I am using FreeBSD (lately switched to PC-BSD) on my laptop. I have some questions that have been bugging me for a while related to how ports and packages work. I couldn't find the answers of my specific questions in Chapter 5 of the Handbook. I use ports and packages interchangeably on my system. Meaning, I install using either method, I uninstall using either method and I'm thinking I could upgrade using either. 

Questions: are they suppose_d_ to work like that? More specifically, if I install from ports, do I get the same end result (supposing the compilation options are the same) as installing from a package? Are the same files installed in the same location? When I install a port, the port and the installed dependencies are recorded in the same system (dependency tree) that is used by the package system? Is it possible that what I have installed on my system gets out of sync with what the package/port system "thinks" I have installed? Can I install a port, then use the package tools to upgrade it, or the other way around? Or can I install via ports, and uninstall via pkg, or the other way around?

Maybe I'm asking to_o_ many questions, if so, please point me to the right documentation/tutorial to read about it. Or maybe the right information will answer most of my questions, I'm aware I'm missing some basic part of how these things work.


Thank you,
Stefan


----------



## sossego (Dec 16, 2013)

The basic difference is that using pkg over /usr/ports allows a quicker install. Yes, you can install with the latter and deinstall with the former.


----------



## wmoreno3 (Dec 16, 2013)

I am using pkg `pkgng` and ports collection, I prefer ports collection in order to be update, packages are easy to install but difficult to make editing and a little outdated.
The other issue is the news about BDB and a lots of problems with pkg, I think that must be a wait for pkg stable, pkg dumps with db5. I am tired with `pkgng`. I hope FreeBSD 10 can solve some issues about.

```
Berkeley DB versions before and excluding 4.8 have been marked
  deprecated.  Please see https://wiki.freebsd.org/Ports/BerkeleyDBCleanup
  for upgrade instructions.
```


----------



## wblock@ (Dec 16, 2013)

Over the weekend, I switched a system from the old pkg_add tools to pkg.  It went mostly fine, no trouble related to pkg that was not my own fault.  The BDB changes were not terrible, but I was building from ports, not installing packages.


----------



## SirDice (Dec 16, 2013)

choosy said:
			
		

> Questions: are they suppose_d_ to work like that? More specifically, if I install from ports, do I get the same end result (supposing the compilation options are the same) as installing from a package? Are the same files installed in the same location? When I install a port, the port and the installed dependencies are recorded in the same system (dependency tree) that is used by the package system?

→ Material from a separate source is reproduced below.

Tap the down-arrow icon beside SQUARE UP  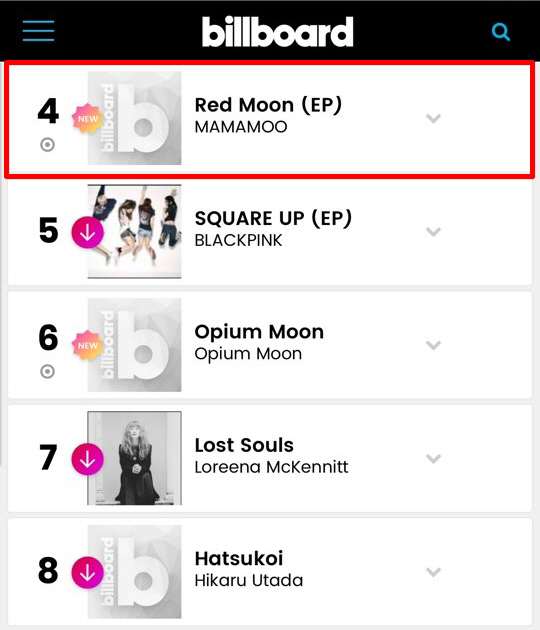[88, 232]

It can all be summarized fairly simply, a package is nothing more than a pre-compiled port. There is no difference between the two when they are installed.


----------



## fonz (Dec 16, 2013)

SirDice said:
			
		

> a package is nothing more than a pre-compiled port. There is no difference between the two when they are installed.

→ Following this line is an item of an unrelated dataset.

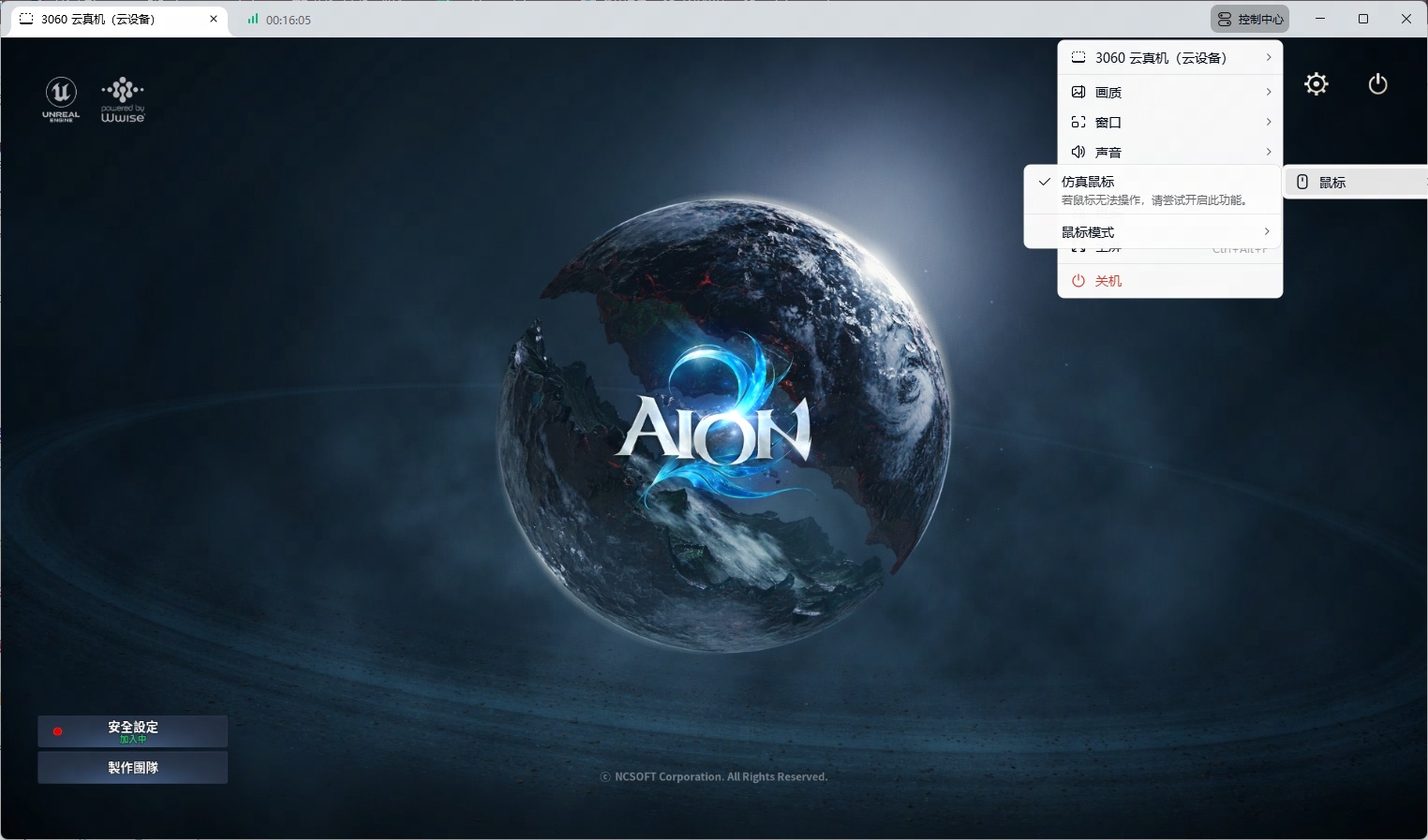The width and height of the screenshot is (1428, 840).
Task: Expand the 声音 submenu chevron
Action: click(1269, 152)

Except that packages may have been linked against certain versions of dependencies, which could be older or newer than what you have installed if you built (some of) those from ports. Usually that won't be much of a problem (you may get a warning but it will still work just fine anyway), but it can occasionally break things.


----------



## choosy (Dec 16, 2013)

Thank you for your responses! I can see the light now


----------



## wmoreno3 (Dec 16, 2013)

wblock@ said:
			
		

> Over the weekend, I switched a system from the old pkg_add tools to pkg.  It went mostly fine, no trouble related to pkg that was not my own fault.  The BDB changes were not terrible, but I was building from ports, not installing packages.


Me too, I am now with the pkg_* tools and ports collection to install, deinstall and update the ports tree. I switched BDB to db5 and I'm waiting for pkgng when it will be ready.


----------